In all we have probably a dozen touchscreen devices in the house but most of the action takes place on iPhones or that one iPad. Great for Apple, right? Not really. Apple’s iPad sales are dropping you see and the reason nobody seems to talk about is they don’t wear out.
The rule of thumb in personal computers is there is a new generation every 18 months and regular users aren’t willing to keep the same machine going for more than two generations so our median PC replacement time is about three years. Mobile devices don’t typically last as long with manufacturers and carriers planning for a median 18 month replacement cycle. This is in part driven by cellular contracts (or has been) but battery longevity comes into it, too. And of course the state-of-the-art in mobile phones has been increasing so rapidly that 18 months is about right for everyone except me.

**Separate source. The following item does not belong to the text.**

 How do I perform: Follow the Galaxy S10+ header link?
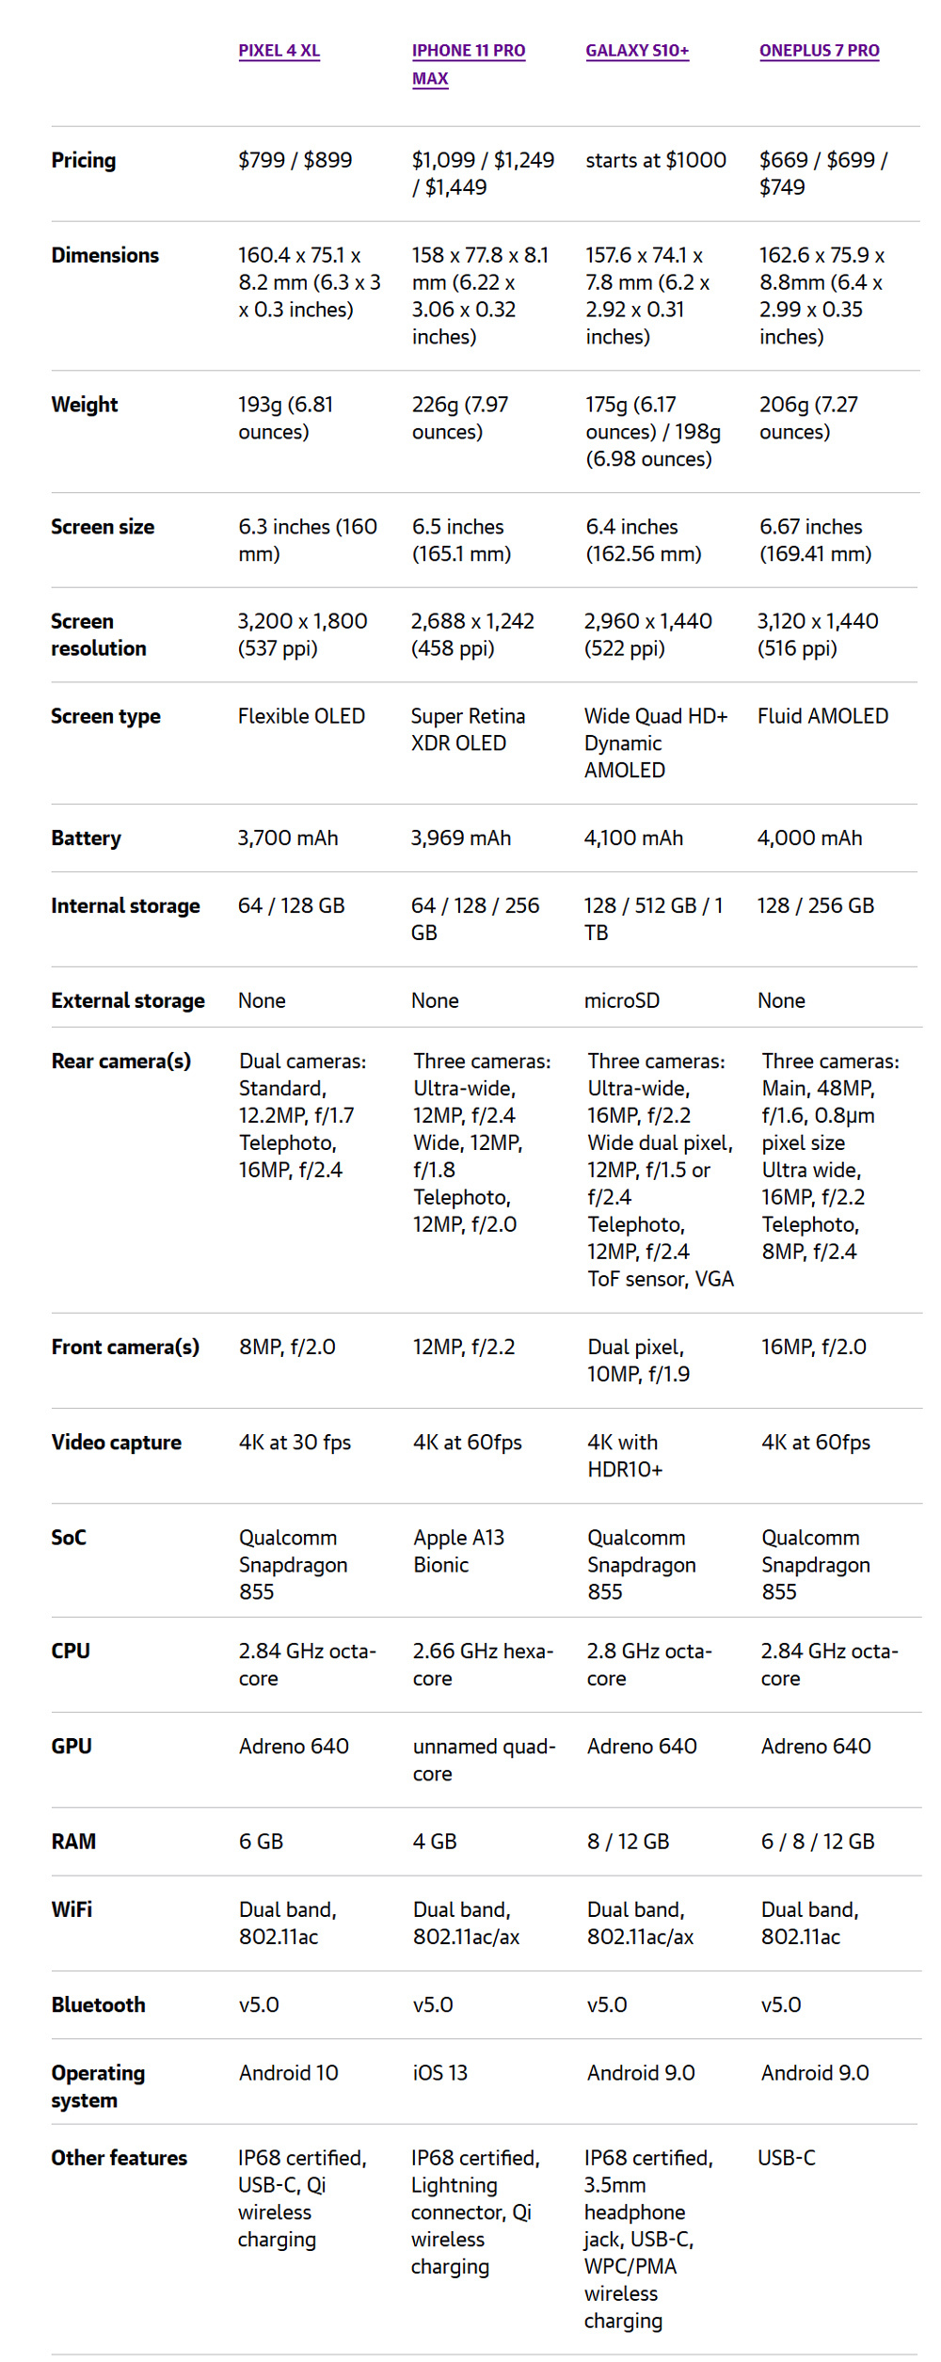pos(637,51)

While a 10-inch iPad is more expensive than a high-end cellphone it isn’t dramatically so, especially with the decline of mobile contracts. Apple and the carriers originally expected iPads to last about as long as phones or maybe a little more. But they don’t fail that quickly. At best (or worst depending who you are) iPads may follow a PC three-year replacement cycle. But they haven’t been around long enough to really test that so the big fear at Apple is they’ll last even longer than PCs.
My kids have never run out of memory with the iPad despite all the crap they load on it. Battery life remains acceptable especially since they’ve learned to keep it plugged-in during long car rides sucking movies down from a Seagate Wireless Plus media server. Mama fills the Seagate box with movies grabbed from Netflix and our Dish DVR, keeping cellular data consumption to a minimum. Without the Seagate box my kids consume a gig of cellular data per kid per day, which sorta staggers the old phone bill.
This unexpected iPad longevity has hurt Apple recently with Wall Street. Traditionally they’ve handled such problems by introducing new models and they’ll do the same again shortly. Only this time it might not be enough. In fact I’d bet that it won’t be enough because I have a hard time imagining what would make me replace our iPad. Apple has an iPad trade-in program to get older units off the street in the USA and put them on the street as refurb units priced for third world markets like Vietnam.
If that doesn’t stimulate enough demand Cupertino may be tempted to make earlier iPads deliberately obsolete with new versions of iOS. I hope they don’t but it won’t surprise me -- an act of desperation from a company surprised by its own product longevity.